■ Selected passage:
-=-=-=-=-
Given that, it is worth asking whether airstrikes in Libya are an effective foreign aid program and, if they are, whether they’re cost-effective as well. If that $600 million isn’t actually producing results, then we shouldn’t be spending it. If there are other interventions that could do more good for the same money, we should spend the money on them instead.
It’s hard to say, at this point, whether the Libya intervention is doing good in humanitarian terms. There is no doubt that Muammar Gaddafi was attacking his own people, and, as British Prime Minister David W. D. Cameron has said, there was reason to fear a massacre as Gaddafi closed in on the rebel stronghold of Benghazi. But we have to balance this averted catastrophe against the human cost of continuing Libya’s civil war. It is possible that by preventing the rebels from being crushed, the allied intervention will produce more casualties than a quick Gaddafi victory would have.
The intervention’s long-term aftershocks also give reason to doubt its effectiveness as a humanitarian measure. Some political scientists, most notably the University of Texas at Austin’s Alan J. Kuperman, have argued that humanitarian interventions create a moral hazard problem. Rebels in other countries may take the Libya war as a sign that the US and NATO will support them if they launch an insurrection. It hardly seems like a win, in humanitarian terms, to encourage violent, likely-to-be-crushed revolts, rather than nonviolent civil resistance of the kind that succeeded in Tunisia and Egypt.
This is not to say that the Libya intervention will be a net loss for human welfare. It could well end up helping more than it hurts. The point is that we are radically uncertain as to whether it will work. This is especially concerning given that the $600 plus million being spent in Libya could be devoted instead to interventions we know can work.
Over the past decade, a group of economists, centered at MIT’s Poverty Action Lab, have taken to using randomized controlled experiments to determine, with social scientific rigor, what bang-for-the-buck certain foreign aid programs get. The results are encouraging. PAL studies have shown, for example, that spending $100 on chlorine treatment for water sources in Kenya can prevent hundreds of potentially deadly diarrheal incidents. Meanwhile, $100 spent informing families in Madagascar about the benefits of education results in students attending school for a total of 40 additional years.
The takeaway is that there are very cost-effective ways to help a lot of people in the developing world. Obviously, scaling this up would take work, but spending $600 million and knowing that one is producing 240 million more years of school attendance in Africa seems like a better choice than spending it to get whatever the results of the Libya intervention will be.
More to the point, existing, large-scale government foreign aid programs are showing results. To give just one example, AIDS research groups have noted that the GOP’s proposed $1 billion in global health cuts could stop AIDS treatment for a half million people, eliminate education and housing for 300,000 orphans, and keep 3.9 million people from receiving malaria treatments.
And there’s the rub. While a $600 million intervention in Libya can be launched without a hitch, the White House and Congressional Democrats will have to fight tooth and nail to preserve a similar level of funding for global health programs. The American political climate, it would appear, only allows humanitarian assistance when it’s pursued at gunpoint.
This cycle is self-perpetuating. The Libya intervention has reversed momentum within Congress for defense cuts, meaning that debt reduction efforts will likely focus on programs for the poor at home and abroad rather than on waste at the Pentagon. So next time a choice like the one presented by Libya arises, we will have a well-financed Pentagon and emaciated aid programs, and once again the military option will look more attractive.
The U.S. government should start taking the welfare of people abroad more seriously across the board. The fact that the world’s richest country spends so little of its resources preventing people abroad from sickness and death is a moral travesty of the first order. But taking the interests of people abroad seriously means investing in humanitarian endeavors that we know will work. We just do not know that about the Libya war.
Dylan R. Matthews ’12, a Crimson editorial writer, is currently studying abroad at the University of Cambridge. His column appears on alternate Tuesdays.
-=-=-=-=-
■ Listed records:

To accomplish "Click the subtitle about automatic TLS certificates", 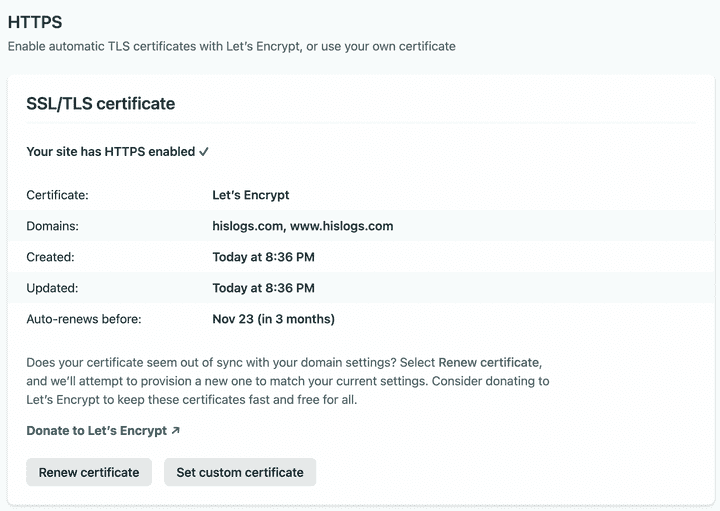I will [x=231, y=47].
-=-=-=-=-
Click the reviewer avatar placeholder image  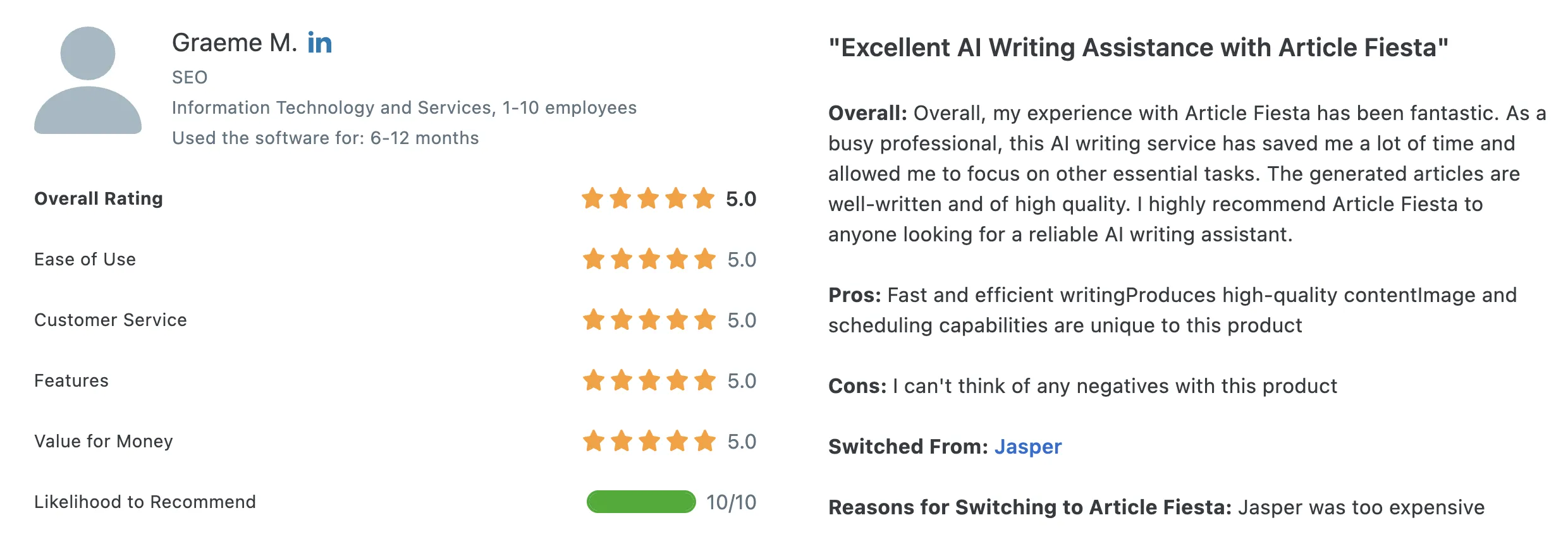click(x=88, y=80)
-=-=-=-=-
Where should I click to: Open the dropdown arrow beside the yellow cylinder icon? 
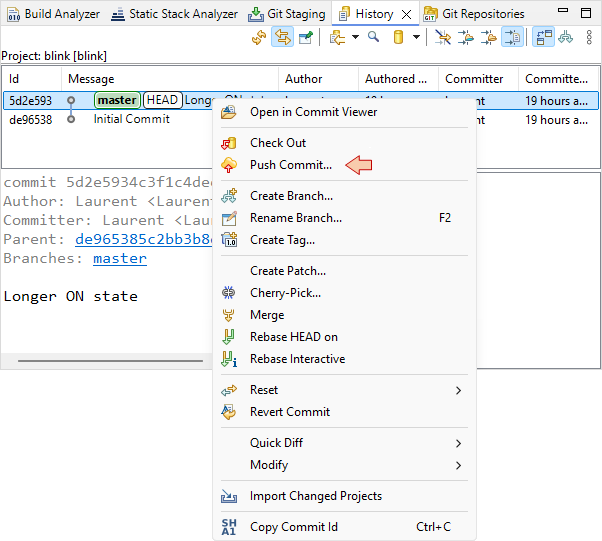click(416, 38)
-=-=-=-=-
■ Prompt: Write out the Libya intervention passage word for word from "And there’s the" to "pursued at gunpoint.". The lines have no connection to the passage on the Libya intervention.

■ Task response:
And there’s the rub. While a $600 million intervention in Libya can be launched without a hitch, the White House and Congressional Democrats will have to fight tooth and nail to preserve a similar level of funding for global health programs. The American political climate, it would appear, only allows humanitarian assistance when it’s pursued at gunpoint.